=== Task objective ===
Copy out every line of the listing below without altering anything.
· · · · · · ·
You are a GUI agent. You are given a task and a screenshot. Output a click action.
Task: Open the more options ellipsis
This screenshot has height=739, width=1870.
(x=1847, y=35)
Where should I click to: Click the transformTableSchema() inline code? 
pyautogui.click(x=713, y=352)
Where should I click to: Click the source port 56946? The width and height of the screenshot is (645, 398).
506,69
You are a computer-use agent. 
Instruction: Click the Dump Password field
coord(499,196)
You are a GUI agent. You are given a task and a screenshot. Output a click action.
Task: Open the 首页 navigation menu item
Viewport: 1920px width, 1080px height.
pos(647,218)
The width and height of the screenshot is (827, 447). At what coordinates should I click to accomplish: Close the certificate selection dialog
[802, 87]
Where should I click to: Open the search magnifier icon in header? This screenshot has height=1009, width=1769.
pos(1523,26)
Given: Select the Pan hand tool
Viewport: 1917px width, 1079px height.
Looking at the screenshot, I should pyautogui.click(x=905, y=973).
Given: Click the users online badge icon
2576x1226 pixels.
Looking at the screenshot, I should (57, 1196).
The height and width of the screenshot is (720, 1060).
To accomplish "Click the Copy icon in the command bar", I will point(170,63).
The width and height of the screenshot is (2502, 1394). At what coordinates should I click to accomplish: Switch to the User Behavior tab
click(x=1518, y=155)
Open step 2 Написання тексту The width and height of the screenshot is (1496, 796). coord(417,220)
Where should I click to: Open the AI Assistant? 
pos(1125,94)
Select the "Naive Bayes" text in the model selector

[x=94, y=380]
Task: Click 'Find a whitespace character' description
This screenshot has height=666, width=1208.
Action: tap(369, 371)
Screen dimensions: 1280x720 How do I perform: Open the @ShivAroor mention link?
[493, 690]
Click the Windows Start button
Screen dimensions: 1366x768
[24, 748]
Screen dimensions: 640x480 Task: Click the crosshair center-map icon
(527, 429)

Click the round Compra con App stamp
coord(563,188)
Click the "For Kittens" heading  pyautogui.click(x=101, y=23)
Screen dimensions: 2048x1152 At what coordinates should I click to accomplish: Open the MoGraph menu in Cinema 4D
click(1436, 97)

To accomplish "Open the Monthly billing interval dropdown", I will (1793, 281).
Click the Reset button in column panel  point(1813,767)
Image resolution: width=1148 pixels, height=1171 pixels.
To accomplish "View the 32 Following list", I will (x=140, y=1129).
· · · · · · ·
=== Response below ===
You are a GUI agent. You are given a task and a screenshot. Output a click action.
Task: Open the more options ellipsis
This screenshot has height=739, width=1870.
(x=1847, y=35)
Where should I click to: Click the transformTableSchema() inline code? 
pyautogui.click(x=713, y=352)
Where should I click to: Click the source port 56946? The width and height of the screenshot is (645, 398).
506,69
You are a computer-use agent. 
Instruction: Click the Dump Password field
coord(499,196)
You are a GUI agent. You are given a task and a screenshot. Output a click action.
Task: Open the 首页 navigation menu item
Viewport: 1920px width, 1080px height.
pos(647,218)
The width and height of the screenshot is (827, 447). At what coordinates should I click to accomplish: Close the certificate selection dialog
[802, 87]
Where should I click to: Open the search magnifier icon in header? This screenshot has height=1009, width=1769.
pos(1523,26)
Given: Select the Pan hand tool
Viewport: 1917px width, 1079px height.
Looking at the screenshot, I should pyautogui.click(x=905, y=973).
Given: Click the users online badge icon
2576x1226 pixels.
Looking at the screenshot, I should (57, 1196).
The height and width of the screenshot is (720, 1060).
To accomplish "Click the Copy icon in the command bar", I will point(170,63).
The width and height of the screenshot is (2502, 1394). At what coordinates should I click to accomplish: Switch to the User Behavior tab
click(x=1518, y=155)
Open step 2 Написання тексту The width and height of the screenshot is (1496, 796). coord(417,220)
Where should I click to: Open the AI Assistant? 
pos(1125,94)
Select the "Naive Bayes" text in the model selector

[x=94, y=380]
Task: Click 'Find a whitespace character' description
This screenshot has height=666, width=1208.
Action: tap(369, 371)
Screen dimensions: 1280x720 How do I perform: Open the @ShivAroor mention link?
[493, 690]
Click the Windows Start button
Screen dimensions: 1366x768
[24, 748]
Screen dimensions: 640x480 Task: Click the crosshair center-map icon
(527, 429)

Click the round Compra con App stamp
coord(563,188)
Click the "For Kittens" heading  pyautogui.click(x=101, y=23)
Screen dimensions: 2048x1152 At what coordinates should I click to accomplish: Open the MoGraph menu in Cinema 4D
click(1436, 97)

To accomplish "Open the Monthly billing interval dropdown", I will (1793, 281).
Click the Reset button in column panel  point(1813,767)
Image resolution: width=1148 pixels, height=1171 pixels.
To accomplish "View the 32 Following list", I will (x=140, y=1129).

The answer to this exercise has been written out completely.